### Source text
Re: TermInSetQuery keep terms order in results

Nicola Buso
Hi Uwe,

as said the sorting is calculated elsewhere upfront and the terms are
provided to Lucene in the order calculated (in any case in an not
ordered Set as by the query API).

I would like an API to keep the input order otherwise I will end up on
the usual problem that I can't re-order afterward because accessing the
results in a paginated way will make impossible this operation.


Nicola

On Mon, 2018-06-25 at 21:49 +0200, Uwe Schindler wrote:

> Hi Nicola,
>
> if you sort it elsewhere, why do you care about sort order then? What
> you see as result is simple: As there is nothing available for
> scoring a constant score query returns the results in index order.
> That's wanted. There is no way to change this "default" order for a
> TermInSetQuery because it's missing information.
>
> Uwe
>
> -----
> Uwe Schindler
> Achterdiek 19, D-28357 Bremen
> http://www.thetaphi.de
> eMail: [hidden email]
>
> > -----Original Message-----
> > From: Nicola Buso <[hidden email]>
> > Sent: Monday, June 25, 2018 5:09 PM
> > To: Uwe Schindler <[hidden email]>; [hidden email]
> > Subject: Re: TermInSetQuery keep terms order in results
> >
> > Hi Uwe,
> >
> > thanks for the reply. TermInSetQuery cover most of my use case:
> > - thousands of term values (also 100,000)
> > - no need for scoring, because it's calculated elsewhere
> > - intersect with normal full text query for further filtering
> >
> > Using a TermQuery do I risk to hit the
> > BooleanQuery.getMaxClauseCount()
> > limit?

### Dataset content
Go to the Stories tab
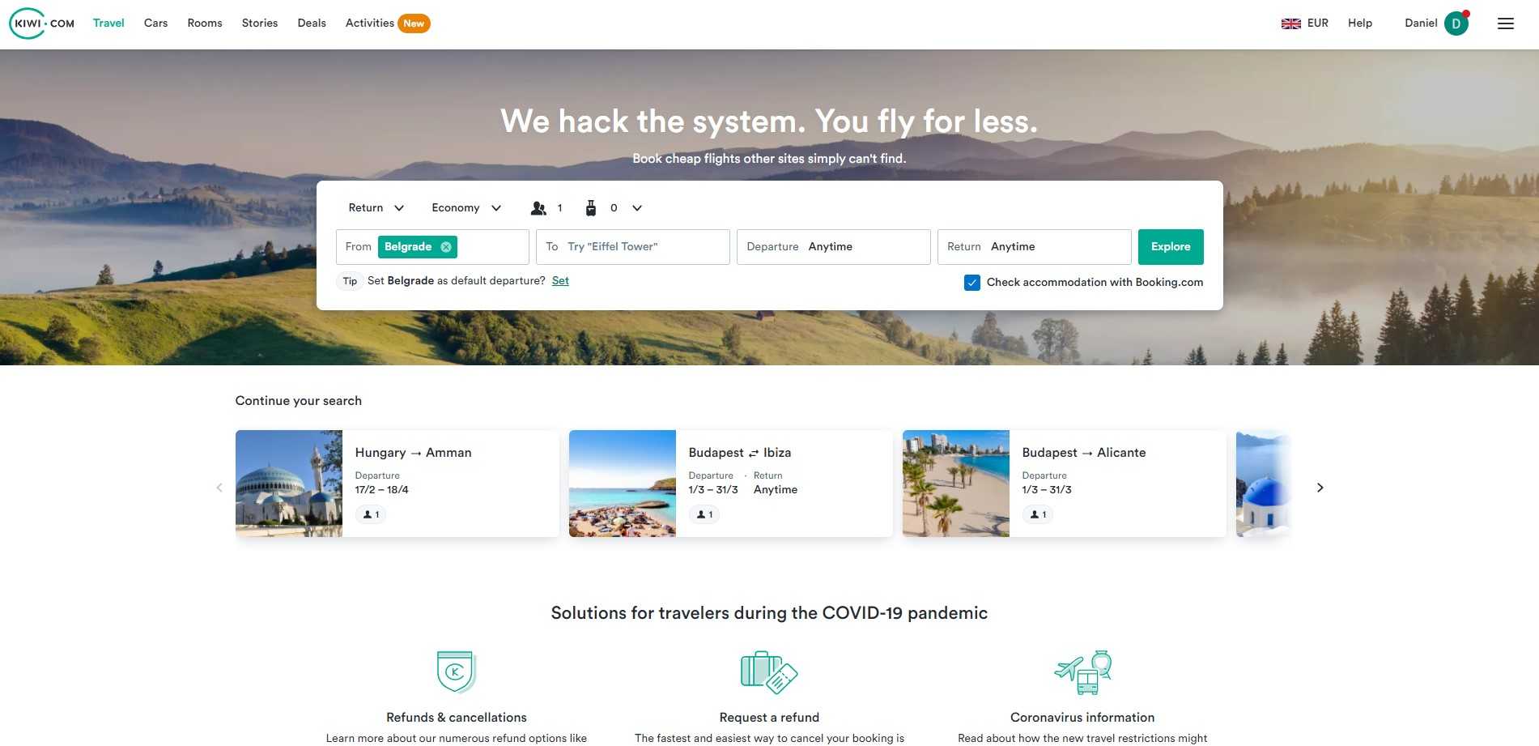This screenshot has height=746, width=1539. coord(260,23)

### Tasks
[1] Retype the passage of the TermInSetQuery thread starting with "as said the" and going on through "impossible this operation.".
[2] In the TermInSetQuery thread, list every bulleted point Nicola gives to describe the use case that TermInSetQuery covers.

### Answers to the tasks
[1]
as said the sorting is calculated elsewhere upfront and the terms are
provided to Lucene in the order calculated (in any case in an not
ordered Set as by the query API).

I would like an API to keep the input order otherwise I will end up on
the usual problem that I can't re-order afterward because accessing the
results in a paginated way will make impossible this operation.

[2]
- thousands of term values (also 100,000)
- no need for scoring, because it's calculated elsewhere
- intersect with normal full text query for further filtering